Spell It Out: The Curious, Enthralling and Extraordinary Story of English Spelling
By David Crystal
St. Martin's Press June 2013
From the library
Sit tight, beloved readers. I am about to show the full extent of my nerdiness because I found this book fascinating.
Everyone remembers the importance of spelling in elementary school. We lined up in front of the wall, ready to face the gauntlet known as the spelling bee. One by one, we mixed up some letters or forgot one entirely. Finally, one student was left standing and won the designation of spelling bee champion...at least for that week.
Spelling is important to us. Writing words correctly indicates some level of education as well as competence at your job. But spelling in the English language is notoriously difficult. Because the origin of English words are from so many different countries, rules in our language are almost always (frequently) broken. If words came from Latin, they maintained some of their rules while words from the French language tended to stay close to their original spellings as well.
In his newest book, Spell It Out, linguistics professor David Crystal argues that spelling is difficult for us because we are studying it the wrong way. "Why don't rules work? Partly because history has produced so many exceptions, but also because spelling has been viewed in isolation from the rest of language. Spelling, however, is an integral part of language, and its forms can be understood only if we see the way they interact with the forces that come from pronunciation, grammar and word-building. We cannot solve the problem of spelling without knowing something about how the rest of language works."
Crystal takes his readers way back into time to meet the early monks who puzzled over the best way to write down this emerging new language. Writing words phonetically proved to be very difficult, especially when words from all over the world became part of the vernacular. In short chapters, Crystal explains the history of our language and the basics of linguistics.
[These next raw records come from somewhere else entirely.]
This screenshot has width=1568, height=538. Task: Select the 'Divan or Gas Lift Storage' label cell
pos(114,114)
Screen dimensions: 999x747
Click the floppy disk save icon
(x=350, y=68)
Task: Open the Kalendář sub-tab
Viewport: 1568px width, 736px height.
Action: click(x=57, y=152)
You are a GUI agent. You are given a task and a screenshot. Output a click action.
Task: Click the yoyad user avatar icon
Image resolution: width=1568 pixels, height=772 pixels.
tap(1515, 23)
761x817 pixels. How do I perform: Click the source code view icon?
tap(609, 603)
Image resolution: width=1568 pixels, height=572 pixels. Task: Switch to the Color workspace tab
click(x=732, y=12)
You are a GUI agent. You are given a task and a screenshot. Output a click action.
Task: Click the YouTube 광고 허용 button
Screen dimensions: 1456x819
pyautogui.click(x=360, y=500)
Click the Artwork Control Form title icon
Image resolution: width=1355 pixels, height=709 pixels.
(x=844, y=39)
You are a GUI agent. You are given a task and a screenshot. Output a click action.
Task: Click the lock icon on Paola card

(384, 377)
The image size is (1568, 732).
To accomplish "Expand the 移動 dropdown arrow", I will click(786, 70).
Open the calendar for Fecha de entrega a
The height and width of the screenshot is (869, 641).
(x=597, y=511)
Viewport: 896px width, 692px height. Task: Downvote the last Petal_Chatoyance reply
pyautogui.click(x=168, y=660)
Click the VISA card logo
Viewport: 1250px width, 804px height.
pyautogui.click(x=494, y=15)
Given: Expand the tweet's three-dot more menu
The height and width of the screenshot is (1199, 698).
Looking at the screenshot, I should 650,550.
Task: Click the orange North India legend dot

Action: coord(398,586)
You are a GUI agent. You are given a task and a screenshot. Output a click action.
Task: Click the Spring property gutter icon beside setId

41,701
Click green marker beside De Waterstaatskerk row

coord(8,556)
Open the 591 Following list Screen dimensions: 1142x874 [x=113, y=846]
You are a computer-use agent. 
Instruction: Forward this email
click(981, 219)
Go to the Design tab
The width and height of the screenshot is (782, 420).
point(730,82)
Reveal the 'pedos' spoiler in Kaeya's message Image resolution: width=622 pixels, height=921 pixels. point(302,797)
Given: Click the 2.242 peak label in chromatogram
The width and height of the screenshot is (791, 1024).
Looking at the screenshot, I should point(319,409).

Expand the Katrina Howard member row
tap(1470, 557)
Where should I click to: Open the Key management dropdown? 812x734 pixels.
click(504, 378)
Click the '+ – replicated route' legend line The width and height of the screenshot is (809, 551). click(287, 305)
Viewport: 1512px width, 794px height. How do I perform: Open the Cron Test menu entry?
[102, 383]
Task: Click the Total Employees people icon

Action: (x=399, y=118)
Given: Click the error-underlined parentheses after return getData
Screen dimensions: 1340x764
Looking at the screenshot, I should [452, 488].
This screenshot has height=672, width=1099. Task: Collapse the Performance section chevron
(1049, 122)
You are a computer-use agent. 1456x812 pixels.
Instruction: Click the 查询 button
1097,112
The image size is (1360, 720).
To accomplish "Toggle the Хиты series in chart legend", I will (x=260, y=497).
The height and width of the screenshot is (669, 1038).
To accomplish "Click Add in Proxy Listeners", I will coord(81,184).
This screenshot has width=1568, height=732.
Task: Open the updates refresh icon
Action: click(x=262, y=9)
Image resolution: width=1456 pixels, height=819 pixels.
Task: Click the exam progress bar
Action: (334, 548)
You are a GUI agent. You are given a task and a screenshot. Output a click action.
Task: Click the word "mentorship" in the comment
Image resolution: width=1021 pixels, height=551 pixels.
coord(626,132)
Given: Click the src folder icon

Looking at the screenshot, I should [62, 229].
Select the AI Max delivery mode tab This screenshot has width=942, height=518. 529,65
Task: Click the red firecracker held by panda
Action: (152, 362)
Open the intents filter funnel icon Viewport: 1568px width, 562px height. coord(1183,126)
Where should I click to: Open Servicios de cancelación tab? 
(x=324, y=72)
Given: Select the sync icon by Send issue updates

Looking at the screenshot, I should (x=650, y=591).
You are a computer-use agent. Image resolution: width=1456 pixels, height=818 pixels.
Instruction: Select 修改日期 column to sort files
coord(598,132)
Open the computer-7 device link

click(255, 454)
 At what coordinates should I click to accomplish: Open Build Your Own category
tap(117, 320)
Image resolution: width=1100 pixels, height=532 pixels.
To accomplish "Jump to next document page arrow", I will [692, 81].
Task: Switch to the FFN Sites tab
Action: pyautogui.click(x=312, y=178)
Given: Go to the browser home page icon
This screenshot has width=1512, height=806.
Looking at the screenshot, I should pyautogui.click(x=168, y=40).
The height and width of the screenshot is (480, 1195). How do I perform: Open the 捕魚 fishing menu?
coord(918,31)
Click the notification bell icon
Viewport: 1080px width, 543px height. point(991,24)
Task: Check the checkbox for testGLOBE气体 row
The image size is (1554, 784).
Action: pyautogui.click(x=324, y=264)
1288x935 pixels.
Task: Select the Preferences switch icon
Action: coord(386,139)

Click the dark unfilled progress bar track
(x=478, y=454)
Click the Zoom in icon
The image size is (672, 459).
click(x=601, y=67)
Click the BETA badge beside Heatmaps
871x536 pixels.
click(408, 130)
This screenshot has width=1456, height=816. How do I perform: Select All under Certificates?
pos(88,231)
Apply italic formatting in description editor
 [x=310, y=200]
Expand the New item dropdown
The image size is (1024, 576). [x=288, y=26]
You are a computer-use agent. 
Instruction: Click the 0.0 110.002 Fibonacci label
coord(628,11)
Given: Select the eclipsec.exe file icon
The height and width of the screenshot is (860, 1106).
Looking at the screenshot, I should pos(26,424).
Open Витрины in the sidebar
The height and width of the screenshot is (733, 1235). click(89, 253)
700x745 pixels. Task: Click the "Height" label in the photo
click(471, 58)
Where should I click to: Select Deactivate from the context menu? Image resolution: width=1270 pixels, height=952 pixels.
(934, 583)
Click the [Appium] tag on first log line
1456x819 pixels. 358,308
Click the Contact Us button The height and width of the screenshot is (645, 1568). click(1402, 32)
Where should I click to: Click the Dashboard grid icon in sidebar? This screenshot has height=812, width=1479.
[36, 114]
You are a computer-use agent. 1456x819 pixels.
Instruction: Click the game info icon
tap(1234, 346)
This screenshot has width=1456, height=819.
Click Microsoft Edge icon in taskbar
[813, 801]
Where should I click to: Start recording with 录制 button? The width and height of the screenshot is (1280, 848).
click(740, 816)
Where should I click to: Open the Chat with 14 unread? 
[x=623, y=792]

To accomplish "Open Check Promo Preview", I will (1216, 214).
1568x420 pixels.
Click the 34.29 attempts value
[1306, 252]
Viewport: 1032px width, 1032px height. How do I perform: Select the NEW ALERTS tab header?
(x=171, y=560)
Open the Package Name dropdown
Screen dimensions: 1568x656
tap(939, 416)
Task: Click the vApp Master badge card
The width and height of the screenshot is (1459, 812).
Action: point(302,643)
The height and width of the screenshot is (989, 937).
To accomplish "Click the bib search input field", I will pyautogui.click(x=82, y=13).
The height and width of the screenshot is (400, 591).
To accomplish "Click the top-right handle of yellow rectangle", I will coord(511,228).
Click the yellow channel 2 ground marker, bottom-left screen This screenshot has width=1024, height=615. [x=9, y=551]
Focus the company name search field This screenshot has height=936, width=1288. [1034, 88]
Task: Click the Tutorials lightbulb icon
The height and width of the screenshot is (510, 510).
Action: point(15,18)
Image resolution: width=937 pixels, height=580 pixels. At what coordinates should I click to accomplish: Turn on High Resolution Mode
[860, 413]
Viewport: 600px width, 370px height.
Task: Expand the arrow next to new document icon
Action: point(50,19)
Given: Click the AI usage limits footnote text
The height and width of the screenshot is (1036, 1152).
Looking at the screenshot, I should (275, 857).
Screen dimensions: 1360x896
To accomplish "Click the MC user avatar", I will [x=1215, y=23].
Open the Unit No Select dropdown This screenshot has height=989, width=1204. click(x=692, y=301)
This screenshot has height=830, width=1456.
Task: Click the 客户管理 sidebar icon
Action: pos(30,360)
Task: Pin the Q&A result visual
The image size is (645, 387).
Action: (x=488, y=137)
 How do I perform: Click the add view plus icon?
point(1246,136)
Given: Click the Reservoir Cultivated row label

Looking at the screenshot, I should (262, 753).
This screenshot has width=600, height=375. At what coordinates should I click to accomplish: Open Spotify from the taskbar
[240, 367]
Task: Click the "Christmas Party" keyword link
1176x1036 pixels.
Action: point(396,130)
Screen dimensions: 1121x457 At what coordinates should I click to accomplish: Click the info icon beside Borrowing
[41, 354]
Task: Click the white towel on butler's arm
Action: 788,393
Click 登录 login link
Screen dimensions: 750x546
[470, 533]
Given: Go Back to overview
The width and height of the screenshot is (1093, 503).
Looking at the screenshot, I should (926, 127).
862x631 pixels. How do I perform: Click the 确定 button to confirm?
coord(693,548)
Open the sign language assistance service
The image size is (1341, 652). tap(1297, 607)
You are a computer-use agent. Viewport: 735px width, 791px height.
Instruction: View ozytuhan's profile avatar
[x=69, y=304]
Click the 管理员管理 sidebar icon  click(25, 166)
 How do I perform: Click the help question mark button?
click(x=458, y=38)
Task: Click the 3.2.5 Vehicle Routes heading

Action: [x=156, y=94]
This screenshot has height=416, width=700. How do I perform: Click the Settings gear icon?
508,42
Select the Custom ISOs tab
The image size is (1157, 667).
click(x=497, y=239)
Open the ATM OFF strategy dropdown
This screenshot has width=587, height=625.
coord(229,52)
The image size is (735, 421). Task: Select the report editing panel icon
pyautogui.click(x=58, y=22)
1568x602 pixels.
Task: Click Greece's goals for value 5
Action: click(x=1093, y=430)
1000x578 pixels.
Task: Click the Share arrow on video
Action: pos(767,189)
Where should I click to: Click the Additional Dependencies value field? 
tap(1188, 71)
He also utilizes examples from poetry and literature about the difficulties of spelling.
This author is not content to look at the history of spelling. He speculates about the future as well. One of the most interesting developments is the way computers and the internet are changing the way we spell. Obviously the frequent use of spell check has negated our need to really learn spelling. Perhaps more interesting is the way internet searches are normalizing alternative spellings. If a large number of people "vote with their fingers," as Crystal puts it, and type something incorrectly into a search engine, does it become an accepted spelling?
Crystal argues that we do a disservice to children and those attempting to learn English spelling for the first time when we present them with long lists of words or columns of words that follow the rules contrasted with those that are exceptions. Instead, if we teach new spellers the way that our spelling evolved, spelling will become more intuitive and less of a confusing chore. This is a great resource for anyone who teaches spelling, either to children or to people learning English as another language.
This delightful author manages to be both light and in-depth as he explores what is obviously one of his favorite topics. This book is often chuckle-out-loud funny. (I know - you don't want to explain that you are laughing about spelling...but you will.) If you have any interest in the way English spelling came to be and how it has evolved, this is a book you won't want to miss.